• **Requirement**
In the comment thread below, why does the commenter suggest the Facebook group's post might be useful?

• **Supplied text**
Gunnex added a comment.EditedApr 4 2016, 8:56 AM

Here a post (01.04.2016) from Bangladesh public FB group "Wikimedia Free Download BD", giving instruction & help how to upload videos and minimizing the size of the uploads, etc. to Commons. https://www.facebook.com/groups/1683585148563391/permalink/1695000264088546/. Maybe useful for further analysis, considering also the feedback from FB user who are also posting screenshots from block screens etc... Btw, the uploads are continuing, see Bangladesh Facebook Case (part II)

Here a post (01.04.2016) from Bangladesh public FB group "Wikimedia Free Download BD", giving instruction & help how to upload videos and minimizing the size of the uploads, etc. to Commons. https://www.facebook.com/groups/1683585148563391/permalink/1695000264088546/. Maybe useful for further analysis, considering also the feedback from FB user who are also posting screenshots from block screens etc... Btw, the uploads are continuing, see Bangladesh Facebook Case (part II)

When https://gerrit.wikimedia.org/r/#/c/280468/ is live on servers i will setup a filter for commons.

The user_wpzero variable is now available for use on all wikis. It's a boolean option indicating whether the user is connecting over Wikipedia Zero, it doesn't distinguish between which carrier is used or anything.

Quiddity removed a subscriber: Quiddity.Apr 7 2016, 1:38 AM

Reposting here my comment from today in another, related task, which may be relevant also for this task.

• **Material**
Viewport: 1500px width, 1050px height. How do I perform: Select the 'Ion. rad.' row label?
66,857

...

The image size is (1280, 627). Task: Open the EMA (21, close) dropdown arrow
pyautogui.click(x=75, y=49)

• **The result**
It might be useful for further analysis. The post gives instructions and help on uploading videos to Commons and minimizing upload size, and Facebook users there are also giving feedback, including screenshots of block screens.